**THE TASK:** Collect every line of the records below that contains the string "screenshot", matching case exactly.
[START OF TASK INPUTS]
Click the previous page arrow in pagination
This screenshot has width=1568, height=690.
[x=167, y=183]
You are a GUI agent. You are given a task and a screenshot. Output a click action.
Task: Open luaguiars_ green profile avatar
[END OF TASK INPUTS]
**EXERCISE OUTPUT:**
This screenshot has width=1568, height=690.
You are a GUI agent. You are given a task and a screenshot. Output a click action.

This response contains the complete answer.